[Dataset items]
***

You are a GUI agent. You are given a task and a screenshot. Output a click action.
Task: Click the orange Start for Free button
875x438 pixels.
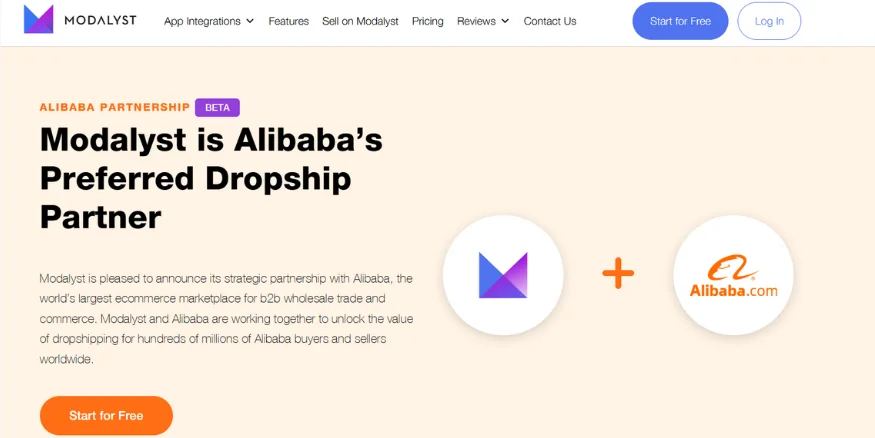[x=106, y=415]
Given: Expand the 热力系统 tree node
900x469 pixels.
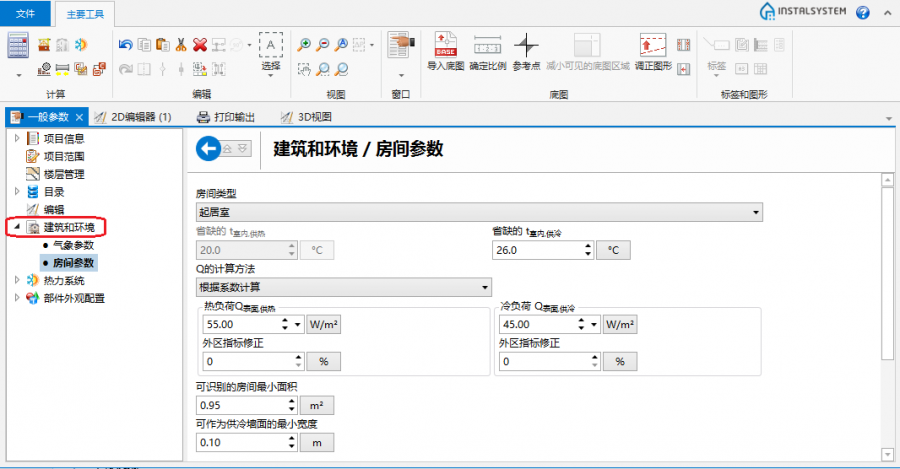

***

Down to the last line, set down the data above exactly, and omit all images.

You are a GUI agent. You are given a task and a screenshot. Output a click action.
Task: Click the orange Start for Free button
875x438 pixels.
[x=106, y=415]
Given: Expand the 热力系统 tree node
900x469 pixels.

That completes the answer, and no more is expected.